[[ Data provided, beginning ]]
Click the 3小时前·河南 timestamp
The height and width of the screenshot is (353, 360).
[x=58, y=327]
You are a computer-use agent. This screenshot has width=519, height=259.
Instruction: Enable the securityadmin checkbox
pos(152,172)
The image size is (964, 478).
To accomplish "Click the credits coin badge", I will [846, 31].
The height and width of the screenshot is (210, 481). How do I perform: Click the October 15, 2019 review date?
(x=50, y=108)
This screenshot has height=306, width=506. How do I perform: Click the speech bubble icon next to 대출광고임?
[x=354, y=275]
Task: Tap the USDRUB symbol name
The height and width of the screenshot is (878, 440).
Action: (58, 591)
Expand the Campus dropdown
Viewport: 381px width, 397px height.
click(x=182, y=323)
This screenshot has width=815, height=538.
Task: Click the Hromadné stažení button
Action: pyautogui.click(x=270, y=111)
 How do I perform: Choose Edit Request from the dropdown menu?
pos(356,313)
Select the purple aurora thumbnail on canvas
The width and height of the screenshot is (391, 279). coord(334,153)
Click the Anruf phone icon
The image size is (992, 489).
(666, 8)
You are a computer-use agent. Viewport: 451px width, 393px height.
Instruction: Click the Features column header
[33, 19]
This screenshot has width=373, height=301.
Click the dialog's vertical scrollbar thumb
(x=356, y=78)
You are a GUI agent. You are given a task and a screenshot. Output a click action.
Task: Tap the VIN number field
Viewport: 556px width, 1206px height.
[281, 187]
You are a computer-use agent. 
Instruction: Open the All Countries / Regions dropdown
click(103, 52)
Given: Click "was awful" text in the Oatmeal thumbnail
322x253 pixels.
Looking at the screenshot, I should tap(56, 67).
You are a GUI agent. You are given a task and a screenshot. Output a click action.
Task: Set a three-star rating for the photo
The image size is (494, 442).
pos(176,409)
[[ Data provided, end ]]
Exercise instructions — Once you have read the listing, copy it out exactly.

Result of the exercise —
Click the 3小时前·河南 timestamp
The height and width of the screenshot is (353, 360).
[x=58, y=327]
You are a computer-use agent. This screenshot has width=519, height=259.
Instruction: Enable the securityadmin checkbox
pos(152,172)
The image size is (964, 478).
To accomplish "Click the credits coin badge", I will [846, 31].
The height and width of the screenshot is (210, 481). How do I perform: Click the October 15, 2019 review date?
(x=50, y=108)
This screenshot has height=306, width=506. How do I perform: Click the speech bubble icon next to 대출광고임?
[x=354, y=275]
Task: Tap the USDRUB symbol name
The height and width of the screenshot is (878, 440).
Action: (58, 591)
Expand the Campus dropdown
Viewport: 381px width, 397px height.
click(x=182, y=323)
This screenshot has width=815, height=538.
Task: Click the Hromadné stažení button
Action: pyautogui.click(x=270, y=111)
 How do I perform: Choose Edit Request from the dropdown menu?
pos(356,313)
Select the purple aurora thumbnail on canvas
The width and height of the screenshot is (391, 279). coord(334,153)
Click the Anruf phone icon
The image size is (992, 489).
(666, 8)
You are a computer-use agent. Viewport: 451px width, 393px height.
Instruction: Click the Features column header
[33, 19]
This screenshot has width=373, height=301.
Click the dialog's vertical scrollbar thumb
(x=356, y=78)
You are a GUI agent. You are given a task and a screenshot. Output a click action.
Task: Tap the VIN number field
Viewport: 556px width, 1206px height.
[281, 187]
You are a computer-use agent. 
Instruction: Open the All Countries / Regions dropdown
click(103, 52)
Given: Click "was awful" text in the Oatmeal thumbnail
322x253 pixels.
Looking at the screenshot, I should tap(56, 67).
You are a GUI agent. You are given a task and a screenshot. Output a click action.
Task: Set a three-star rating for the photo
The image size is (494, 442).
pos(176,409)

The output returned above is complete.